FHN Complementary Medicine Monthly Newsletter
The other day we had a patient come into the office taking a proton pump inhibitor (Prilosec) and an SSRI (Prozac). At face value that is not all that unusual, it actually is quite common as there are no listed interactions between these drugs. She was obviously having GI and depression symptoms that her physician thought would benefit from both medications. If you look at nutrient depletions by these drugs you have another story!
Prilosec has been shown to deplete both vitamin B12 and folic acid….and prozac has been shown that it needs folic acid and B12 to activate it’s usage, thus the combination of drugs were much less efficient than they could have been. Let’s look at some of the reasons for this.
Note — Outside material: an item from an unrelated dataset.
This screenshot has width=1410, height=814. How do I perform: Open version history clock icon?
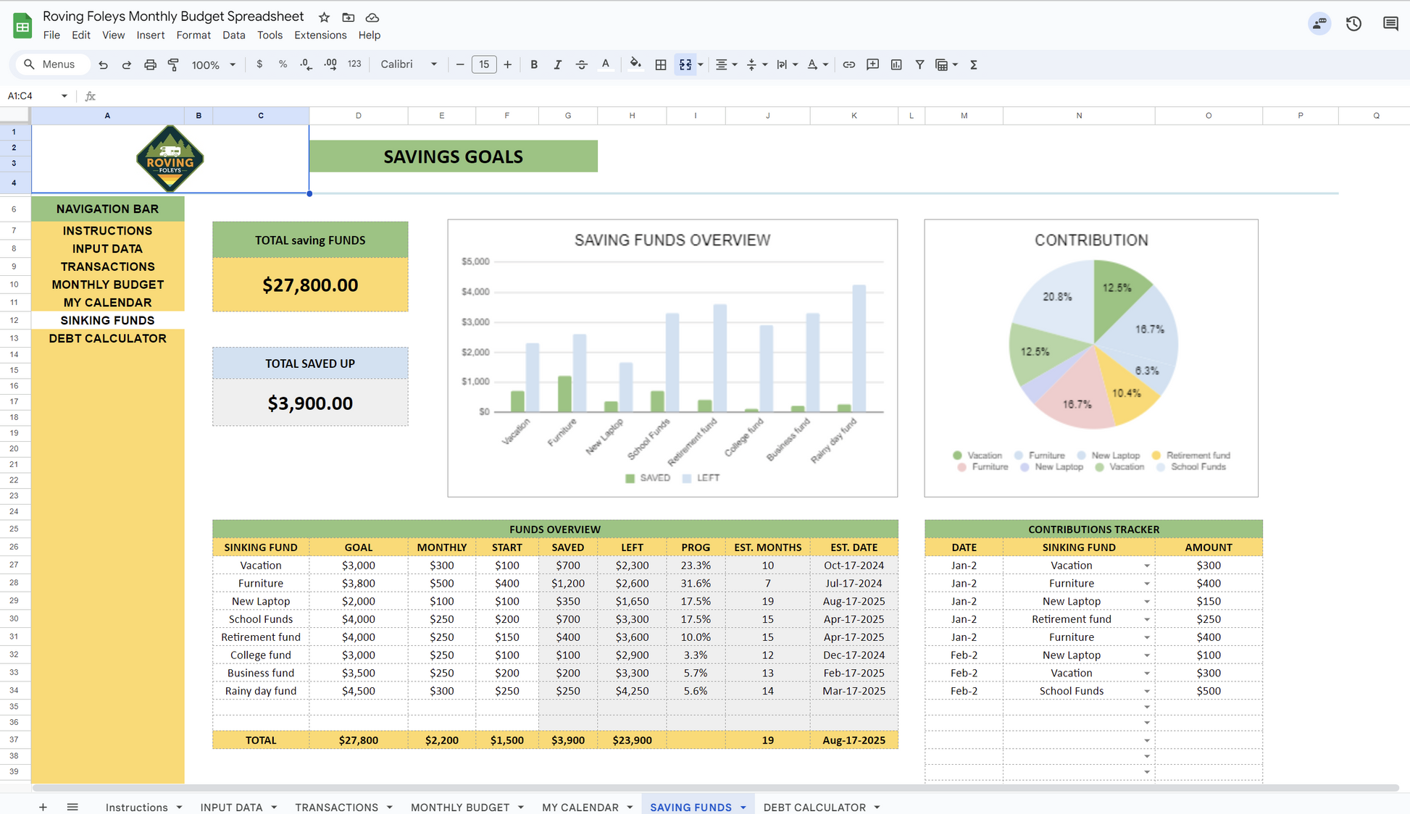click(1353, 24)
The proton pump inhibitor acts by decreasing the HCl secretions in the parietal cells of the stomach. These same cells secrete a substance called intrinsic factor, which is required for B12 absorption in the intestine.
(Which is why oral B12 supplements without intrinsic factor don’t work well.) As we decrease the HCl output we also decrease the activation and absorption of folic acid.
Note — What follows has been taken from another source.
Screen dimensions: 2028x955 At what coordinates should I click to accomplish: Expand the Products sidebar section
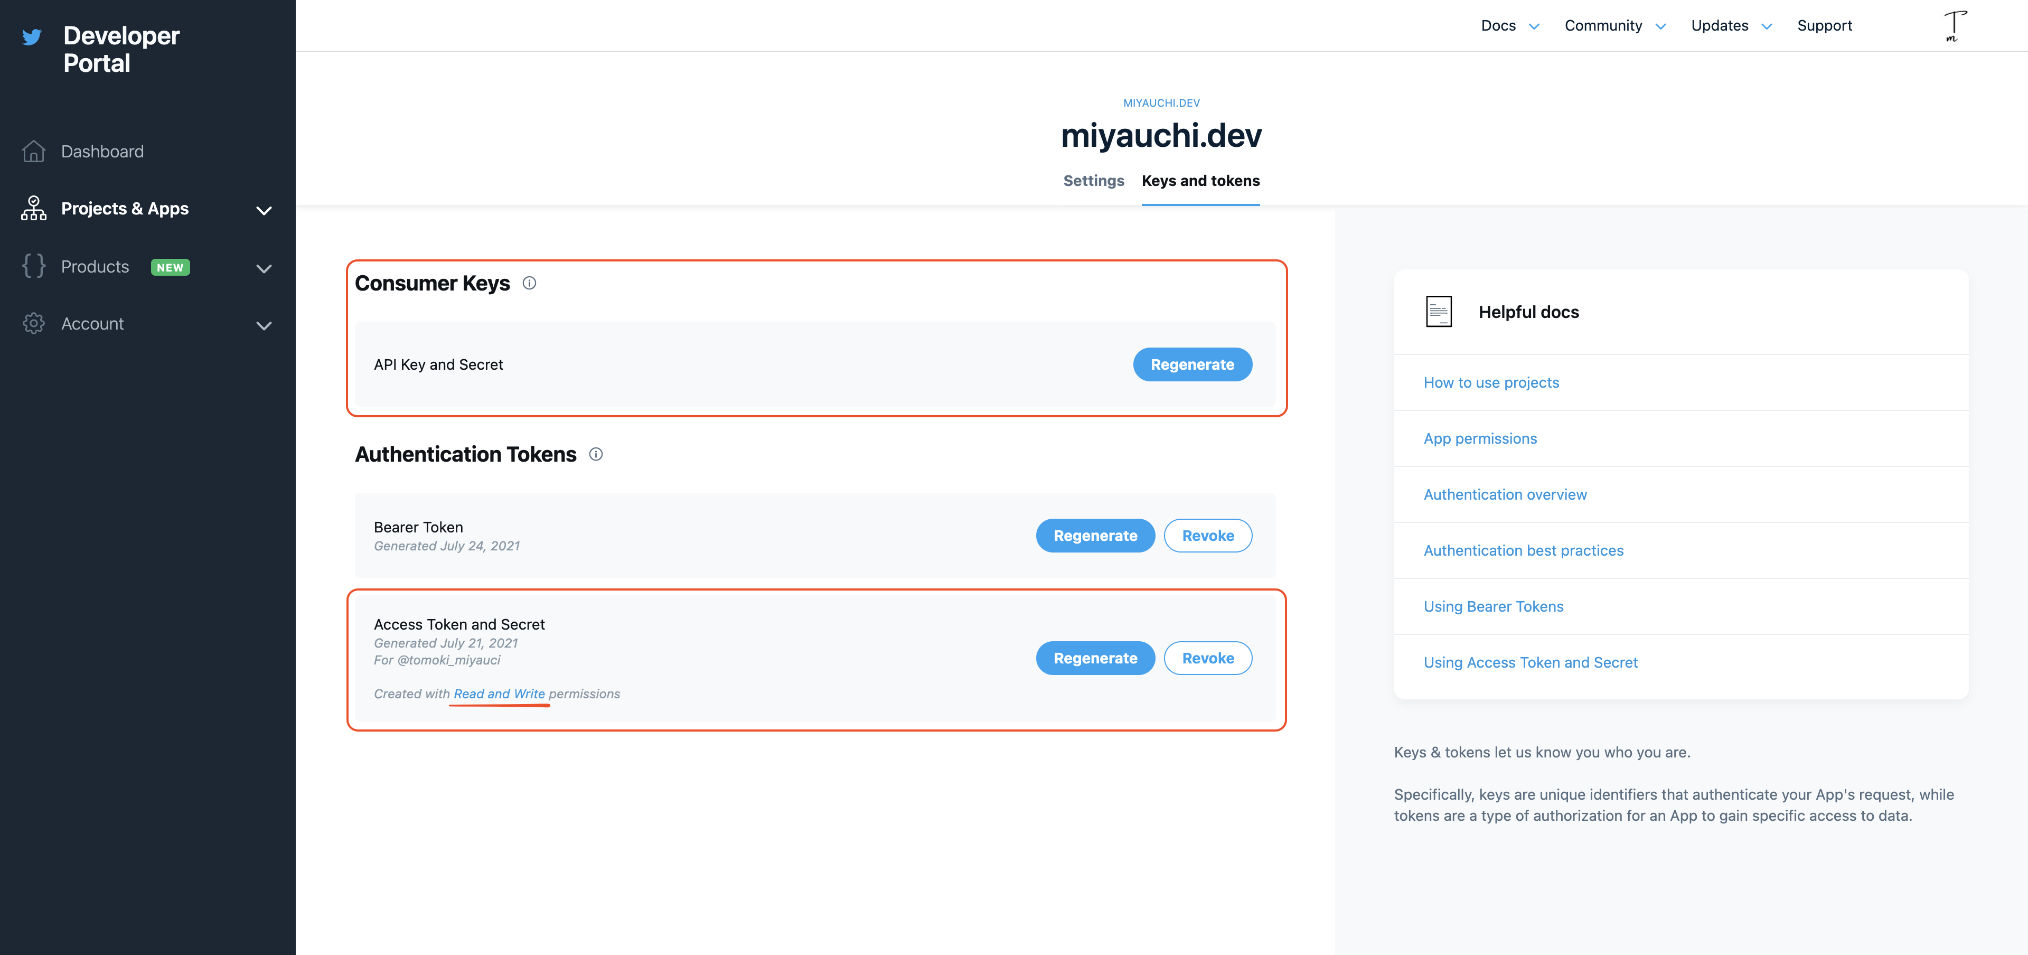(x=264, y=268)
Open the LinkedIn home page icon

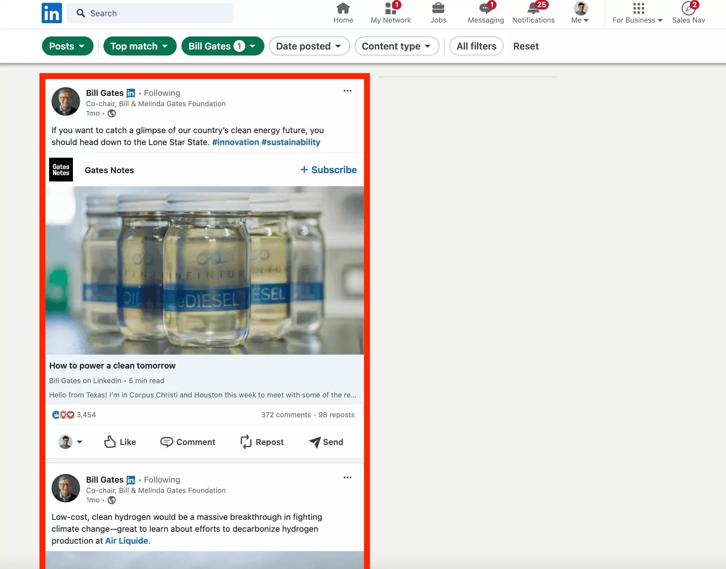343,10
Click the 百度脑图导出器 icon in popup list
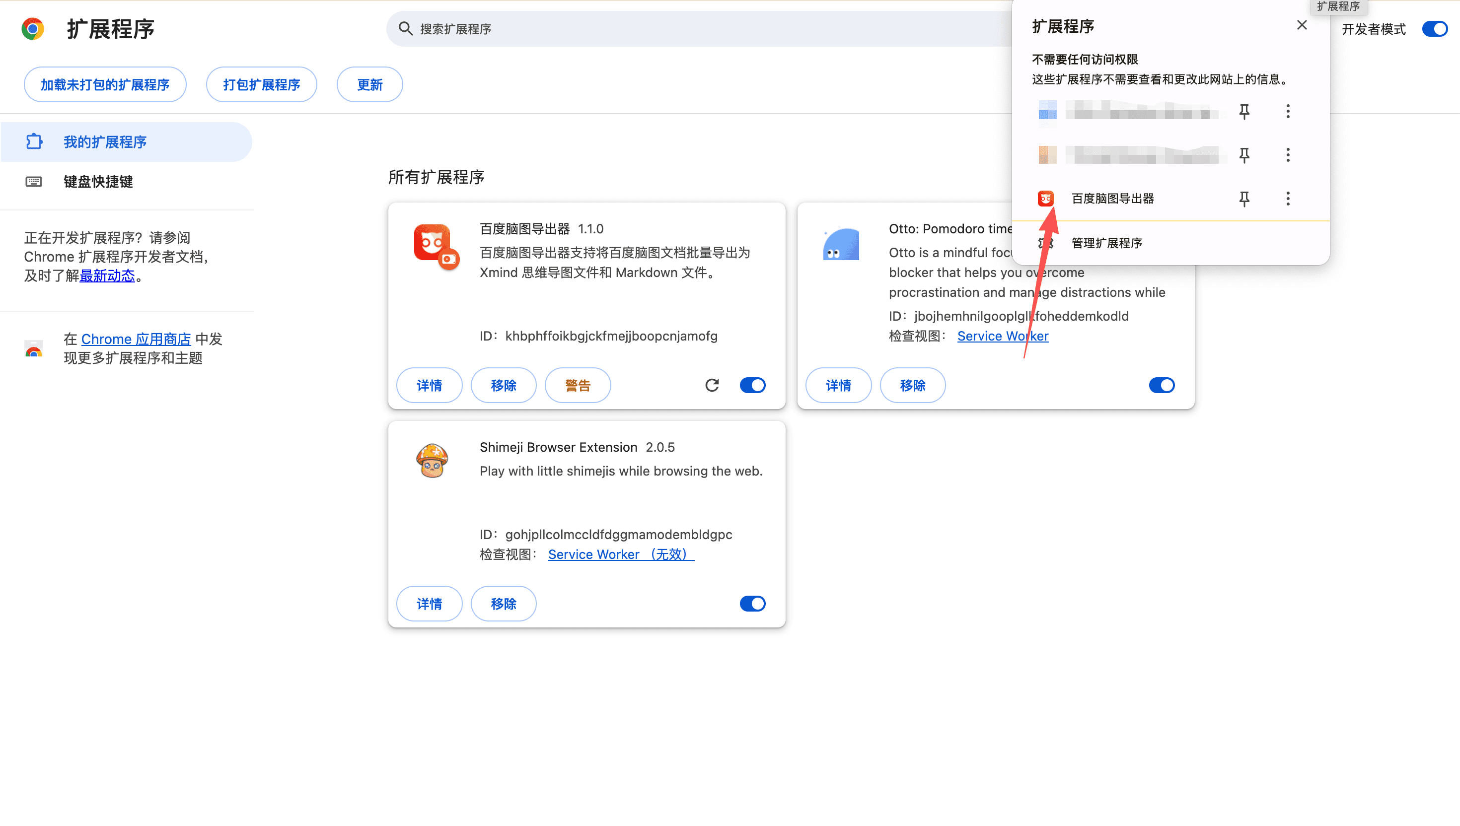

In several studies involving fluoxetine (Prozac) patients received 500 micrograms of folic acid (a very conservative dose) versus a placebo. The folic acid treated patients had a 26-34% increase in improvement of symptoms and a 17% reduction in side affects. Part of this may be due to the fact that folic acid is needed in the synthesis of a substance called SAMe which has been shown to help depression and mood swings.
There are several studies that show B12 levels are directly proportional to mood , depression, and anxiety levels.
We also know that folic acid is essential in reducing homocystiene which can reduce cardiovascular risks.
So if we are going to use these drugs especially in combination with each other, supplementation with B12 (with intrinsic factor or IM) and folic acid are a must.